_WHAT THE TASK ASKS_. Starting with the line that contains "Screen dimensions: 1456x819" and ending with the last line of the entries, repeat exactly those lines and nothing else, pictures excluded.

Stored data
******

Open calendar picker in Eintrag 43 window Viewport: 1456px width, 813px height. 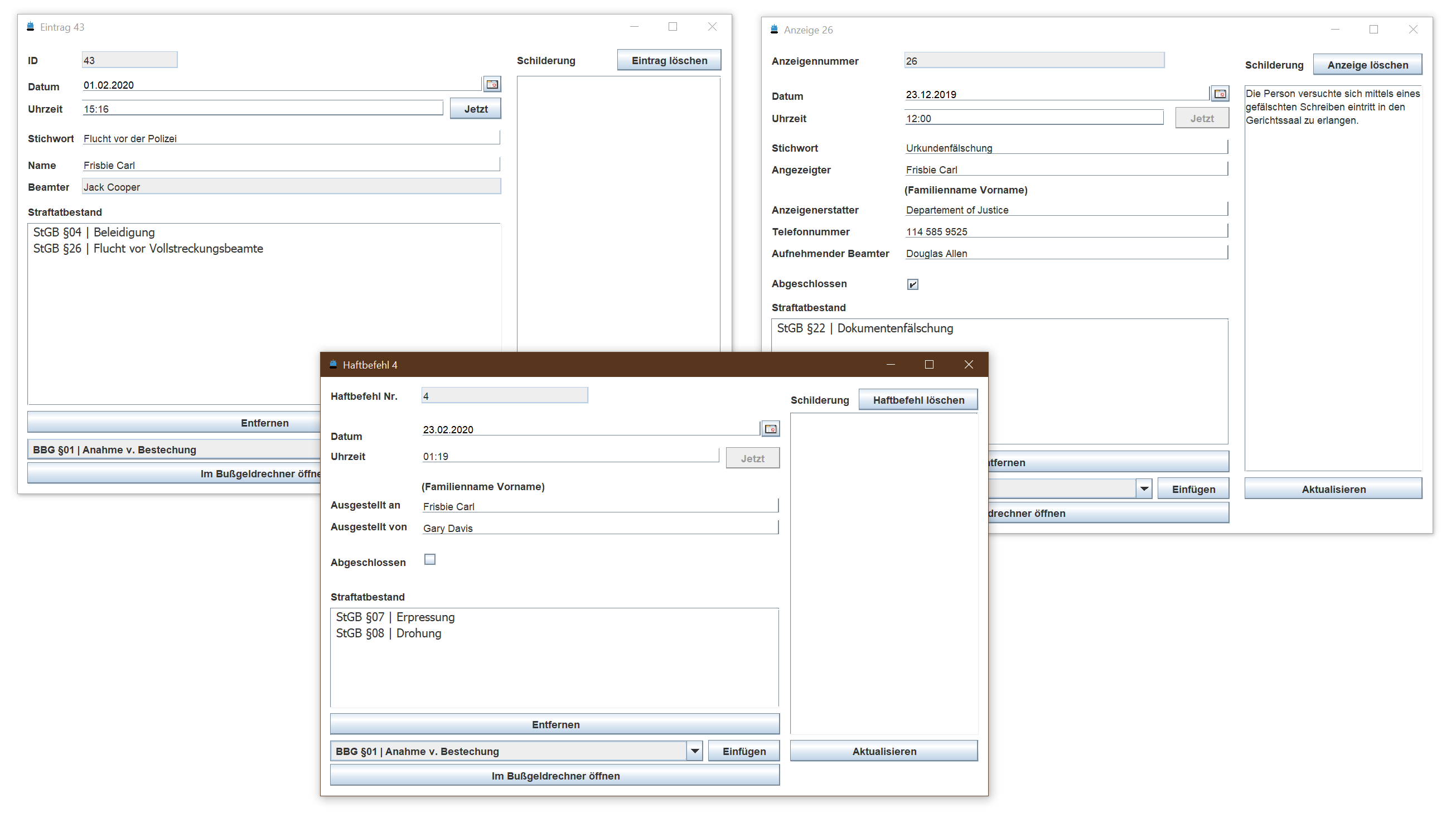point(492,84)
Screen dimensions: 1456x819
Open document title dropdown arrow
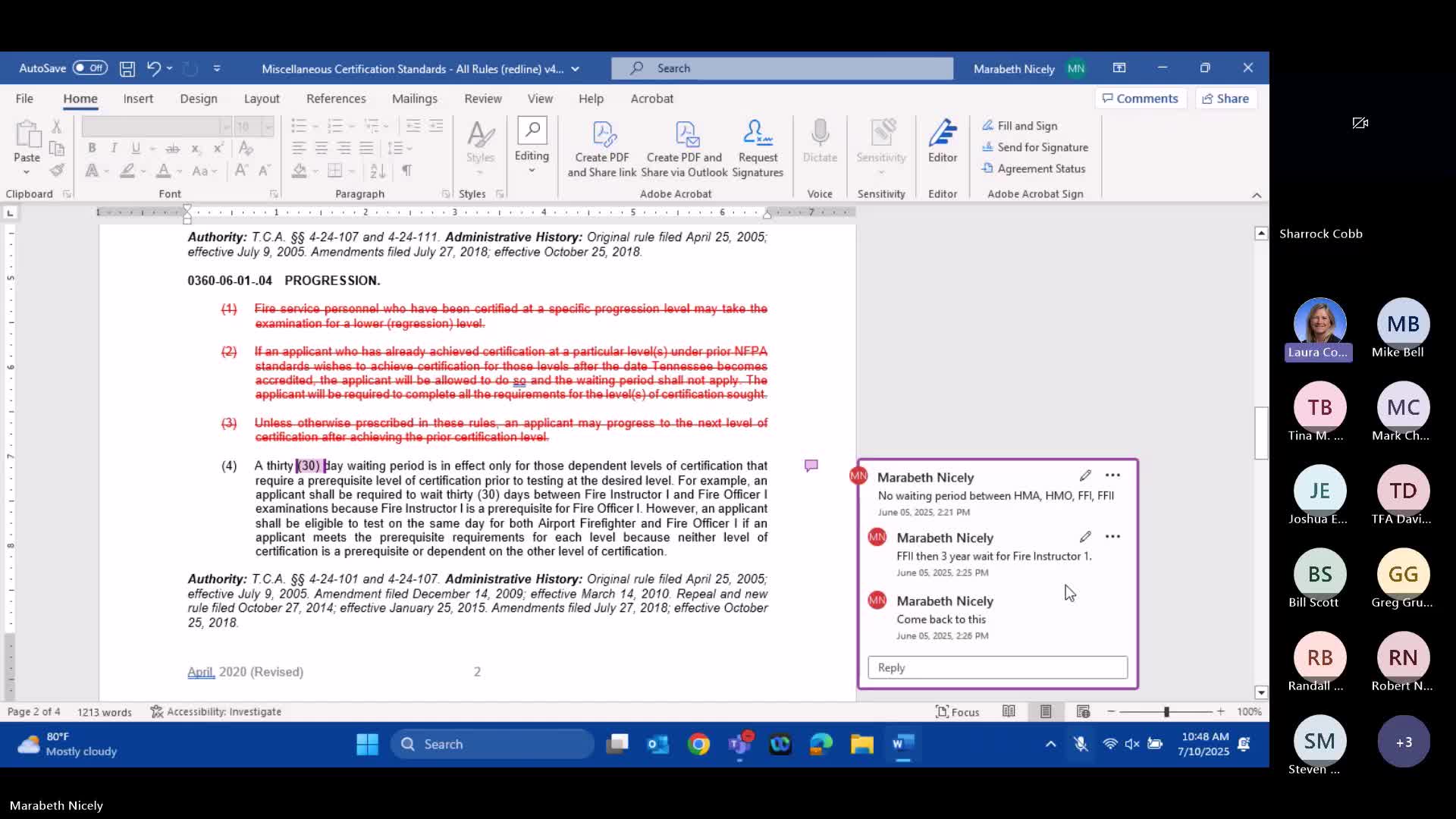click(575, 69)
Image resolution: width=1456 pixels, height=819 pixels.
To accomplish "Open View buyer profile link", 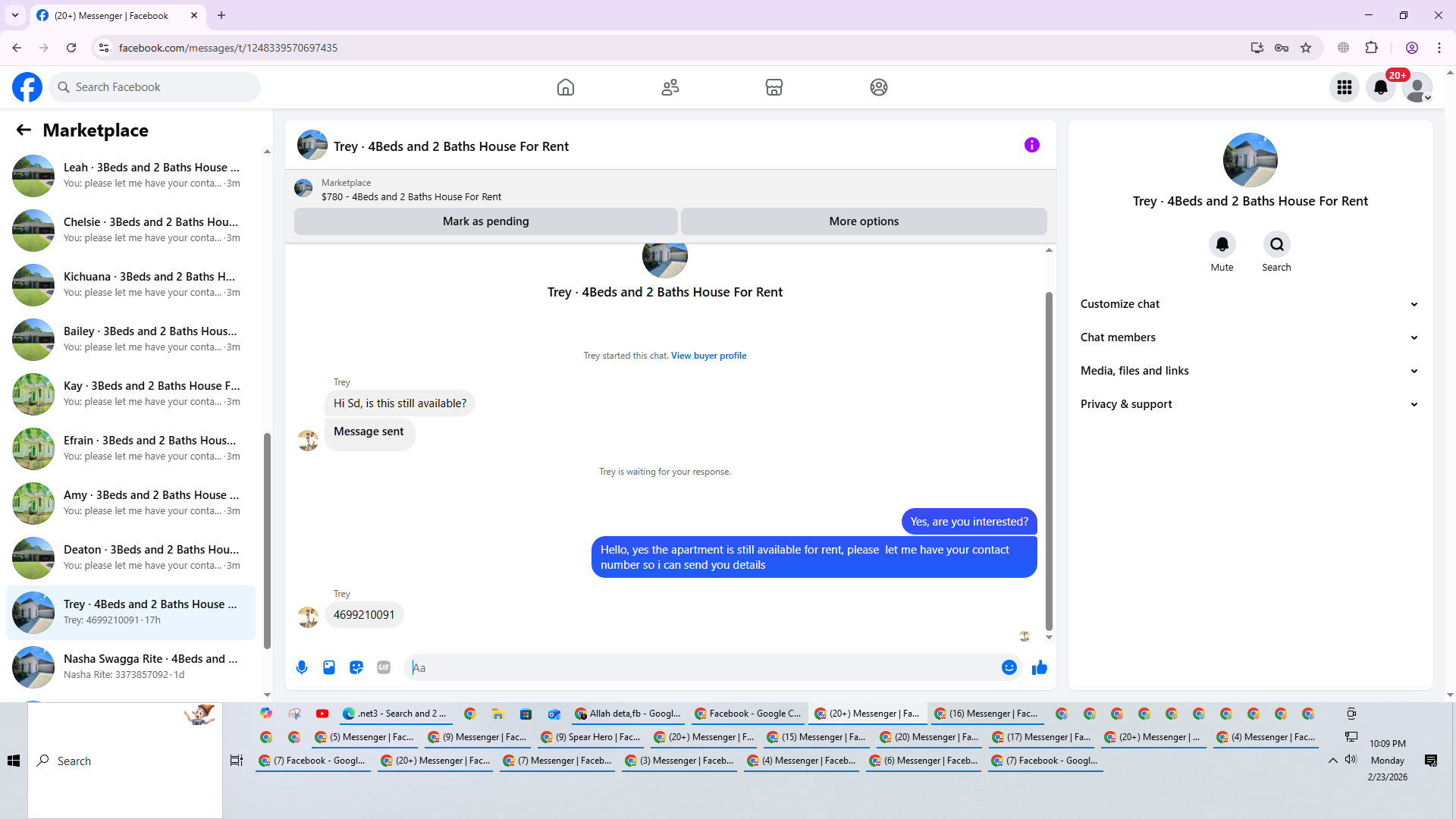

******

_WRITTEN SOLUTION_.
Screen dimensions: 1456x819
Open document title dropdown arrow
click(575, 69)
Image resolution: width=1456 pixels, height=819 pixels.
To accomplish "Open View buyer profile link", 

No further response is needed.